Exercise description.
Please print exactly the lines from the one containing "Screen dimensions: 1288x644" through the last line of the records, and only those. Leave out any pictures.

Source data.
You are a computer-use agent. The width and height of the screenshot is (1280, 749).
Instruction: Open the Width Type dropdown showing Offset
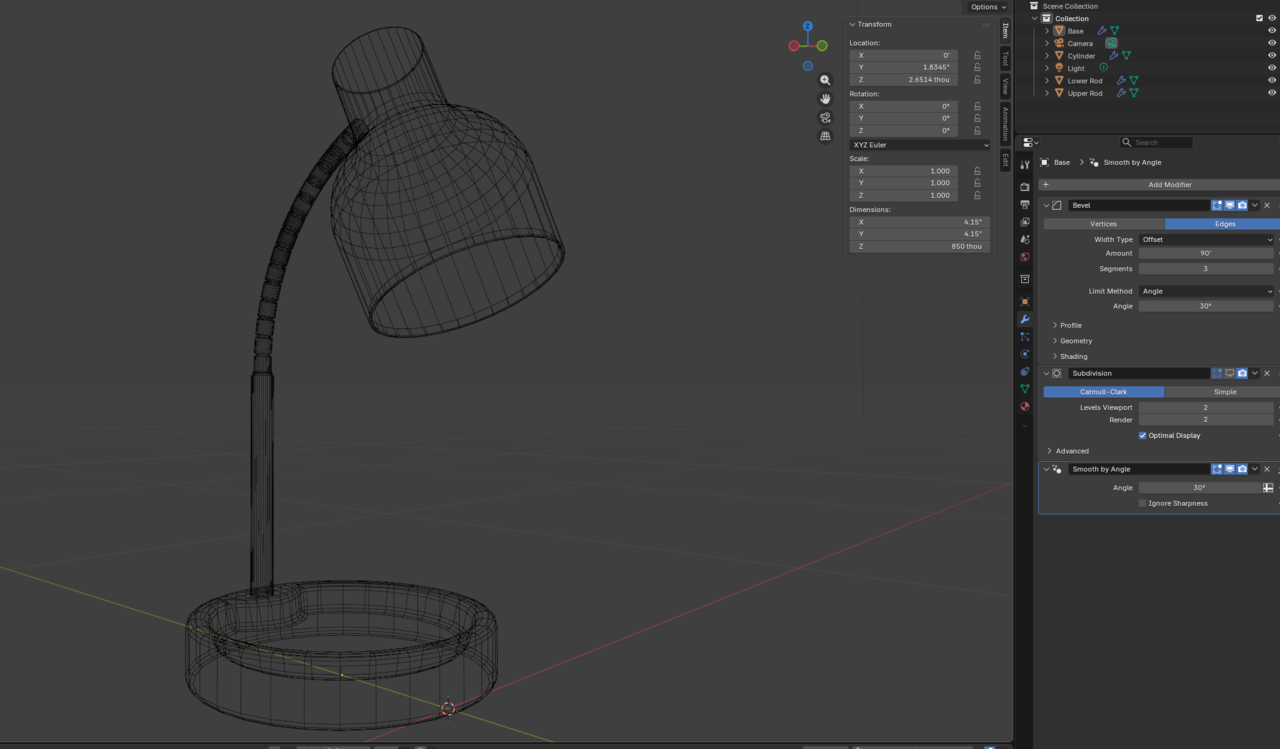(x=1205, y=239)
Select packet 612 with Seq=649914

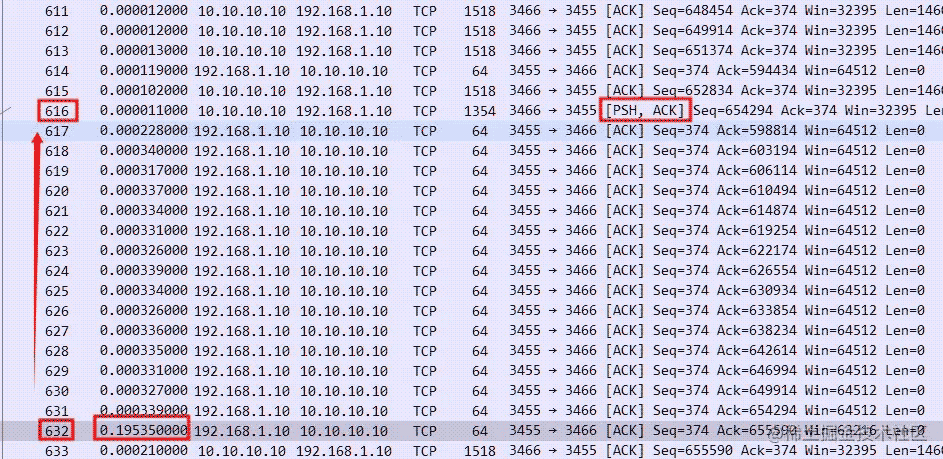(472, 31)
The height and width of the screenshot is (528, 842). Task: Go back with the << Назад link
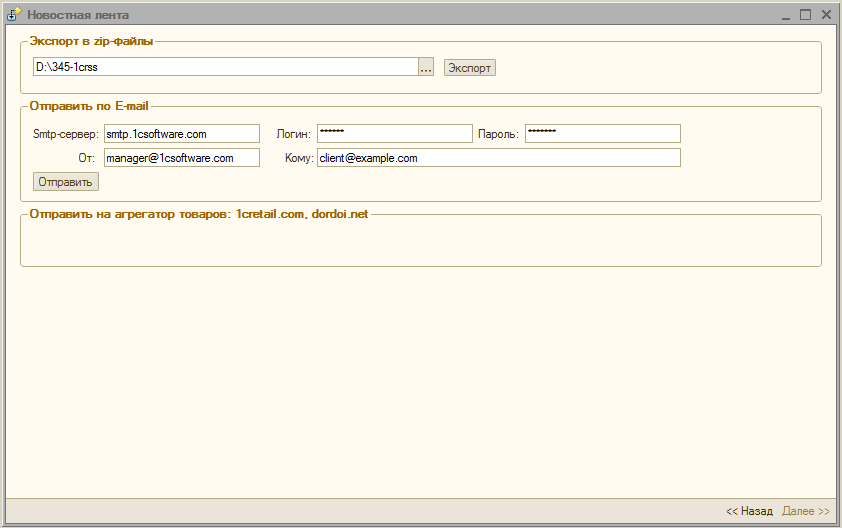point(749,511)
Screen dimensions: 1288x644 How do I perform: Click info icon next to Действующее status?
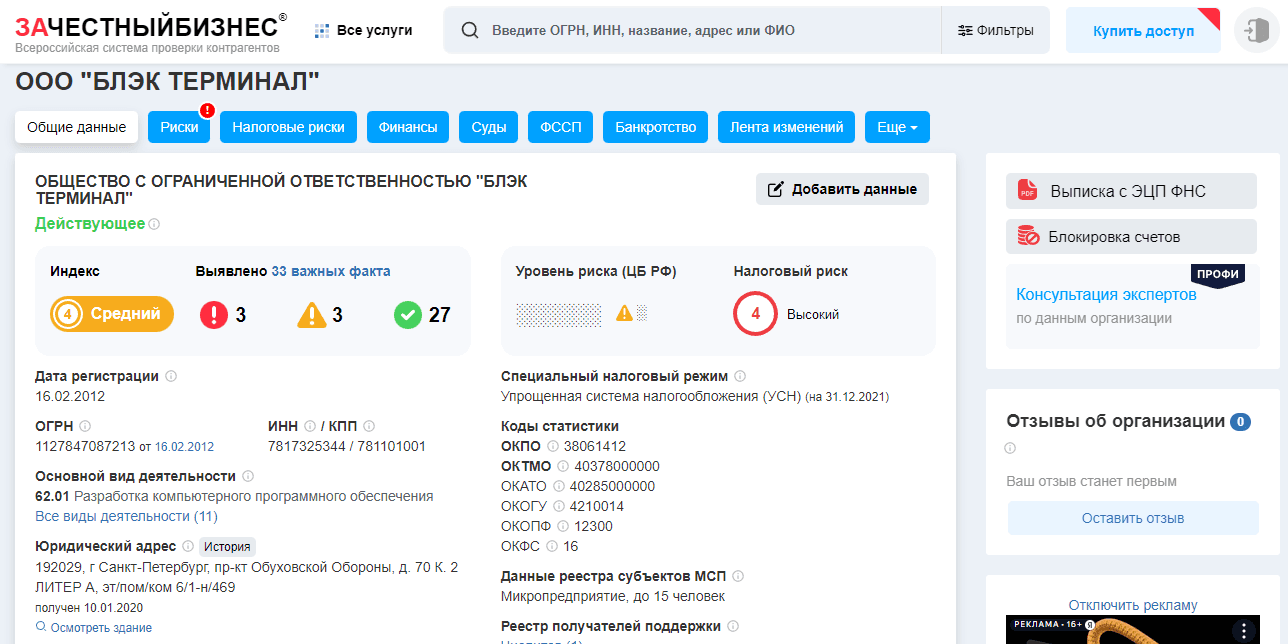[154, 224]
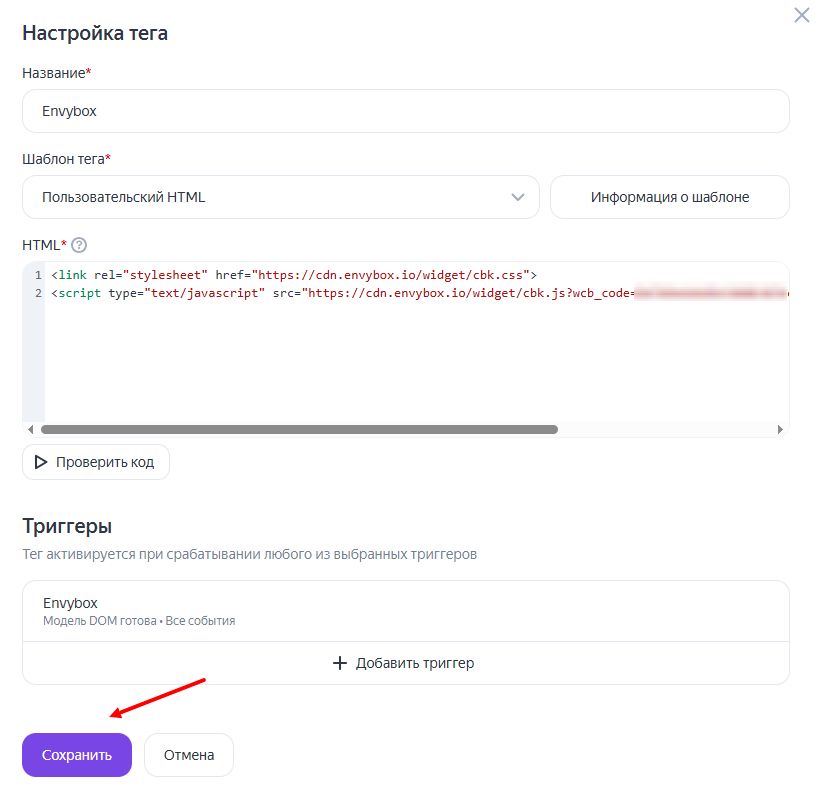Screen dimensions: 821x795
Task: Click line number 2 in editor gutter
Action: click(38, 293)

Response to the exercise.
Screen dimensions: 1288x644 How do I perform: Click info icon next to Действующее status?
[154, 224]
Screen dimensions: 821x795
Task: Click line number 2 in editor gutter
Action: click(38, 293)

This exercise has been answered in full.